TASK OBJECTIVE – Every line of the entries below that mentions "stránek" is to be copied out.

(Records excerpted from a collection)
--------------------------------------------------

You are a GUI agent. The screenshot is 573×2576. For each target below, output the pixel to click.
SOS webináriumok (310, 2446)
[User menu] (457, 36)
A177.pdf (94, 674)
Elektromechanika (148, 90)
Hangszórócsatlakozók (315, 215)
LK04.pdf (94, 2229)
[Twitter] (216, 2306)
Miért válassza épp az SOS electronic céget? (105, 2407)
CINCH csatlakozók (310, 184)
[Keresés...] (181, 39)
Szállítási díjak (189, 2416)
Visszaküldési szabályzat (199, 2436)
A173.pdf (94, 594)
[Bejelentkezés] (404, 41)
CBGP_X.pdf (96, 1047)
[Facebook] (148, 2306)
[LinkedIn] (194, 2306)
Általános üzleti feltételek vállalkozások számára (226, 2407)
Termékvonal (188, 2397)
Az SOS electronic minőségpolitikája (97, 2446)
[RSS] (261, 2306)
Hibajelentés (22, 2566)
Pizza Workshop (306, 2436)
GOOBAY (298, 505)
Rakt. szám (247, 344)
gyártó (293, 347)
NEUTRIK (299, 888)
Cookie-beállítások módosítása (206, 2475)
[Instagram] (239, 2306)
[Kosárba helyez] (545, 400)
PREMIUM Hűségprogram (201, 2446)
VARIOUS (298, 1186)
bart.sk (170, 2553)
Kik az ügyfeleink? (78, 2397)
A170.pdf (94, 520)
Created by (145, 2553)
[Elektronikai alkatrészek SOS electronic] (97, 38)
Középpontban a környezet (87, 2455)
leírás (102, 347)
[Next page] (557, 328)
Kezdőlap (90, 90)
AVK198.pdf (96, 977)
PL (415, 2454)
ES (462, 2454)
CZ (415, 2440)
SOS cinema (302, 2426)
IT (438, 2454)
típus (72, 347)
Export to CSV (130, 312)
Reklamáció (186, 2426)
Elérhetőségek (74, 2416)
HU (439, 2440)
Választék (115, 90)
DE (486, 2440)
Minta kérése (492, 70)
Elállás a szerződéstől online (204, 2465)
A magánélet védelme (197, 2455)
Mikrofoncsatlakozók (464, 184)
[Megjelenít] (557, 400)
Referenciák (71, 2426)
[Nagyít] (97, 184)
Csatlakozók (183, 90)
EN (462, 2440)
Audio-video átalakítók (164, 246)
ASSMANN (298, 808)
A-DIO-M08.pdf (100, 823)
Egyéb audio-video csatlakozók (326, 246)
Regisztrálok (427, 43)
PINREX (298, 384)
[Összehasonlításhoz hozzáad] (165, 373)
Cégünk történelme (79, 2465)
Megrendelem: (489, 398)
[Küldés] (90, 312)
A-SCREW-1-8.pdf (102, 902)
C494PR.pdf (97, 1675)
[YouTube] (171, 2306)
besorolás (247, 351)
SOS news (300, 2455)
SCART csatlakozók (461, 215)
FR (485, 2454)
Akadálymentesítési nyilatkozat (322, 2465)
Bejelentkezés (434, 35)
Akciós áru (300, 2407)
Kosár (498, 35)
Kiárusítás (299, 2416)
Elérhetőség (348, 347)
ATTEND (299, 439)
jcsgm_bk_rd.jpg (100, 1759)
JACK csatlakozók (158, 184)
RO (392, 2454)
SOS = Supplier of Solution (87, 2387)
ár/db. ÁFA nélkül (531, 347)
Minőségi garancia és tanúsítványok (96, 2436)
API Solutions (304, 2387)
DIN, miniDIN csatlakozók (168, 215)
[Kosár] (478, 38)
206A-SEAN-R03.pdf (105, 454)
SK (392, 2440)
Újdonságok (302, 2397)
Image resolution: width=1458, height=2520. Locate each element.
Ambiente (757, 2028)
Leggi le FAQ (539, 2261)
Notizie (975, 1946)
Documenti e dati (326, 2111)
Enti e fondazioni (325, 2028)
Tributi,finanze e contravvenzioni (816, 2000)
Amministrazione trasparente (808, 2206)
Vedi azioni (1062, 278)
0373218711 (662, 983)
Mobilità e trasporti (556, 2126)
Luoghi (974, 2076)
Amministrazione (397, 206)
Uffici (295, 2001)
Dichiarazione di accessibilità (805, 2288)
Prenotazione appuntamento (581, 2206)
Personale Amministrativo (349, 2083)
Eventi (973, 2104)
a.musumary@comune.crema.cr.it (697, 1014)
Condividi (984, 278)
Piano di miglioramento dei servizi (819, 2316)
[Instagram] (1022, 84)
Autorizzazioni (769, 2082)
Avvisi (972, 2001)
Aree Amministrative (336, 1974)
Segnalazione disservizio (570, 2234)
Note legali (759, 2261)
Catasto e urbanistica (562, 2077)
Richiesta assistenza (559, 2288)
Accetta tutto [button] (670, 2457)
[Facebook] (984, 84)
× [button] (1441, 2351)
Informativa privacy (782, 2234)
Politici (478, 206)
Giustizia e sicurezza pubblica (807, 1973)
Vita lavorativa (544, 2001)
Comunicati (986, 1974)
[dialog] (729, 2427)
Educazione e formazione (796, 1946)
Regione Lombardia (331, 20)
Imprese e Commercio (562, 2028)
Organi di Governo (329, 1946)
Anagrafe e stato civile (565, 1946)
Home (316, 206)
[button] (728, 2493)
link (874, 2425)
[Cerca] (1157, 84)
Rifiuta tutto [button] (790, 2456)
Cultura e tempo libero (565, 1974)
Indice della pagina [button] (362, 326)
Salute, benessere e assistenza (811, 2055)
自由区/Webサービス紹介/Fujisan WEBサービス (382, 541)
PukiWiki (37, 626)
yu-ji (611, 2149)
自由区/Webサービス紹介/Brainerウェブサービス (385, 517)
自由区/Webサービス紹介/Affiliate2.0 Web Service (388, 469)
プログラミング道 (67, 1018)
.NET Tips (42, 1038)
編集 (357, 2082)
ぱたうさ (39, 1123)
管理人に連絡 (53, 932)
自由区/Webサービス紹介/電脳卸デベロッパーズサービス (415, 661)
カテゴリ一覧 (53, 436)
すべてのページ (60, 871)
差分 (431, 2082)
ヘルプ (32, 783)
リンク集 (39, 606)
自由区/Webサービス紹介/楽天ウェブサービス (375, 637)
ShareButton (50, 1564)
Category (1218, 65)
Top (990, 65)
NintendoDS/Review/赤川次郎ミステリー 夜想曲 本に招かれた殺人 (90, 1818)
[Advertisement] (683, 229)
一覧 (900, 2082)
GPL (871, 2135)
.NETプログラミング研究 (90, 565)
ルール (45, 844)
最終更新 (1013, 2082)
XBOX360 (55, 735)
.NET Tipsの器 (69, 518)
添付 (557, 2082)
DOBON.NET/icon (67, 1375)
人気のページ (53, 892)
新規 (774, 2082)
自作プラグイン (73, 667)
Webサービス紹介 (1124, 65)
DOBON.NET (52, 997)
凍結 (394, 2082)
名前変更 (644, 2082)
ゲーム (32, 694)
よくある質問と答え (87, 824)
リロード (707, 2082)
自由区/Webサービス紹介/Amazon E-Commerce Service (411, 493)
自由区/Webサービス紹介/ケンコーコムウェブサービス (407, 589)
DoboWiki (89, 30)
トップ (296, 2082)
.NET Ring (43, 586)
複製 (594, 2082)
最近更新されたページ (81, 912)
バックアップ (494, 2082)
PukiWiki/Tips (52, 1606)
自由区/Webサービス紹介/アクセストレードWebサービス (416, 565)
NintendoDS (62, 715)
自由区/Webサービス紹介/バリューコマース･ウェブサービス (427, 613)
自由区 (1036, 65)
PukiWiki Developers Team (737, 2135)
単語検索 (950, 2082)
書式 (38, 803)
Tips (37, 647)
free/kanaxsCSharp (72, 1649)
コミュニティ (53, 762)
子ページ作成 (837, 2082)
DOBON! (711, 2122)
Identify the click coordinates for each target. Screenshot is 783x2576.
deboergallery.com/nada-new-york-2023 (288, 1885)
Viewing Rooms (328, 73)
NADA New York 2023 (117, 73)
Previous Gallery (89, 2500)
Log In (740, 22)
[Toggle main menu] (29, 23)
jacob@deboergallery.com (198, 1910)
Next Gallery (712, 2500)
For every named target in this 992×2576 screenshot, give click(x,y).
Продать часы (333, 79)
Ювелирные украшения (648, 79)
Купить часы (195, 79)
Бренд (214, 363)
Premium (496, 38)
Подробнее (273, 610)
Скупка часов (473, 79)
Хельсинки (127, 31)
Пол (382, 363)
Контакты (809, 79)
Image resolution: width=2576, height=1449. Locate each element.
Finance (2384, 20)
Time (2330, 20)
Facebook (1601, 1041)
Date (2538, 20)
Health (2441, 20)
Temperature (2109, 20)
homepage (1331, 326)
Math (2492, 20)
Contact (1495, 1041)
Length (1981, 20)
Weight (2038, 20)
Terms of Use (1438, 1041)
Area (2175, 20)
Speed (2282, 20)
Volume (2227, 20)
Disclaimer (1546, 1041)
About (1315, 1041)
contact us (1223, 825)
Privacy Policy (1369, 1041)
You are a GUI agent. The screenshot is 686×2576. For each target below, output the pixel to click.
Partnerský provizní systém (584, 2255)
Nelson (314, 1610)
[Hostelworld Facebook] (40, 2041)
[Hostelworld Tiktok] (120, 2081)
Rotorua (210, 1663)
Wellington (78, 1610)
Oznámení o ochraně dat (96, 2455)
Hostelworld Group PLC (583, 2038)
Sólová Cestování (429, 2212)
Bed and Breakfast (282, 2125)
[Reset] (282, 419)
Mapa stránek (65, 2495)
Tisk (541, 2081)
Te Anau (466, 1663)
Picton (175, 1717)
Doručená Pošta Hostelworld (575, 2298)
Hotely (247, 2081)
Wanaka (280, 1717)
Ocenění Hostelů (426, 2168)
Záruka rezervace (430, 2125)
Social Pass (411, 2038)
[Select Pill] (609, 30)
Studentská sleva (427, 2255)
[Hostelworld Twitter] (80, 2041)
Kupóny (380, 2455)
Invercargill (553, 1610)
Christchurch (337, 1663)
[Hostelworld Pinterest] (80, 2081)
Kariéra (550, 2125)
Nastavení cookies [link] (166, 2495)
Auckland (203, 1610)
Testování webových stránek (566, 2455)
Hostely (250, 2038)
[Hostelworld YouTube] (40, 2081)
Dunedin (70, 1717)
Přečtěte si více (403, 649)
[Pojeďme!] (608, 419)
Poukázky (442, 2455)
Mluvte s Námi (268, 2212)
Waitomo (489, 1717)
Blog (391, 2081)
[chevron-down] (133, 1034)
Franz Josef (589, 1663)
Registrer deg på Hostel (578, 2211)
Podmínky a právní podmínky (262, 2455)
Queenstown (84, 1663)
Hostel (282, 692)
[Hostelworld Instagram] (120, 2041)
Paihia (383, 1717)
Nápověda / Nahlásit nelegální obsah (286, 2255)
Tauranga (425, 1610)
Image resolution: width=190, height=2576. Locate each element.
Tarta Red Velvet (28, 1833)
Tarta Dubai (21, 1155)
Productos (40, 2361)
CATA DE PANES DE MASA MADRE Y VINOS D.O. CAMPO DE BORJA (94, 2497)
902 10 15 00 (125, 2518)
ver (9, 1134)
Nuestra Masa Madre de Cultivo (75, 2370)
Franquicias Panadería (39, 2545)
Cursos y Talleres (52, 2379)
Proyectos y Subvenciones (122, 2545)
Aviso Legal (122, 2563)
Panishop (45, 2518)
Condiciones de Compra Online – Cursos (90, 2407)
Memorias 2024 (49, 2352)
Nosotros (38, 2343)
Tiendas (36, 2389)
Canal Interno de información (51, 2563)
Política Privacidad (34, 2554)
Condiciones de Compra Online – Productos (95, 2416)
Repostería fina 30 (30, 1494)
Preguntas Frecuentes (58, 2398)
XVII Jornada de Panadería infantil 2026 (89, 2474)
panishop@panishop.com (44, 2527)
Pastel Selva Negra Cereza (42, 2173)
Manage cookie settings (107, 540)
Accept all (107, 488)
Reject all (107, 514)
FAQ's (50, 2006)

--------------------------------------------------

RESULT OF THE EXERCISE –
Mapa stránek (65, 2495)
Testování webových stránek (566, 2455)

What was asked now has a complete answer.